== Records provided ==
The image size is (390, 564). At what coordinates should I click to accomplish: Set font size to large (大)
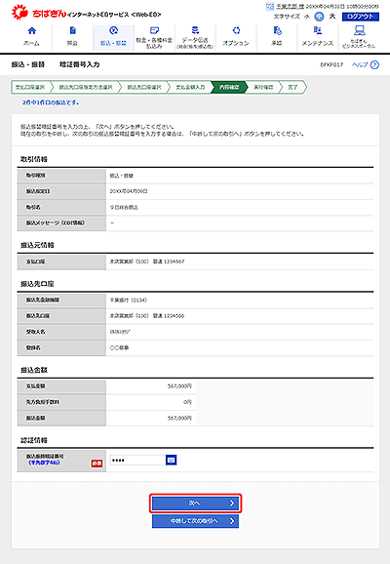pyautogui.click(x=332, y=17)
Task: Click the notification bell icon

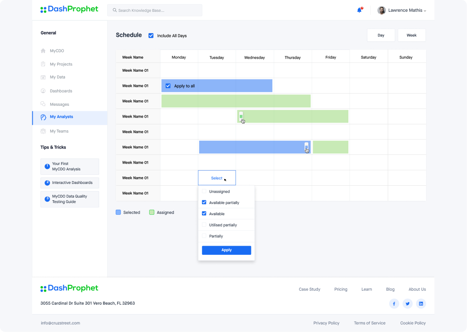Action: tap(359, 10)
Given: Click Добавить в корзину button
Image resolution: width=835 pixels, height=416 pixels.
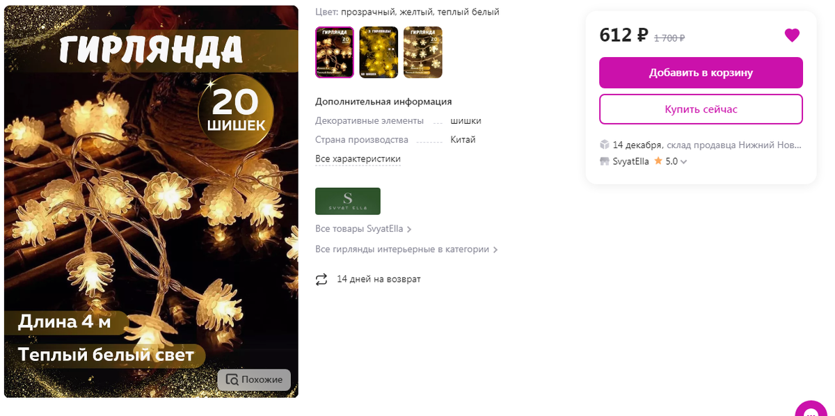Looking at the screenshot, I should tap(701, 72).
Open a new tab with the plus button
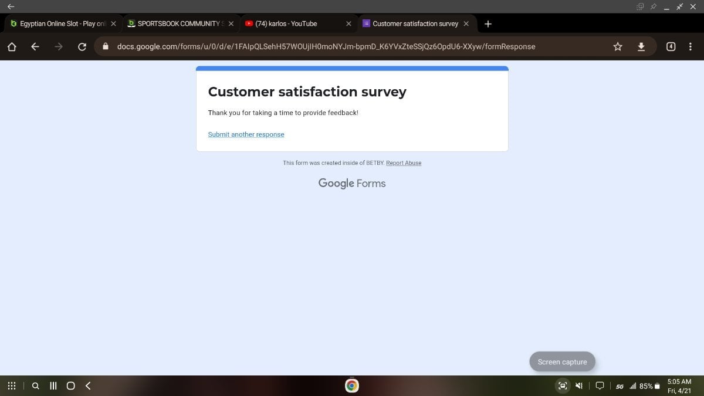 pyautogui.click(x=488, y=24)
===
§ **Prompt**:
Write out all the entries word for word, but skip any images.

§ **Solution to the problem**:
The image size is (390, 564). At what coordinates should I click to accomplish: Set font size to large (大)
pyautogui.click(x=332, y=17)
Task: Click the notification bell icon

Action: tap(359, 10)
Given: Click Добавить в корзину button
Image resolution: width=835 pixels, height=416 pixels.
Looking at the screenshot, I should tap(701, 72).
Open a new tab with the plus button
 pyautogui.click(x=488, y=24)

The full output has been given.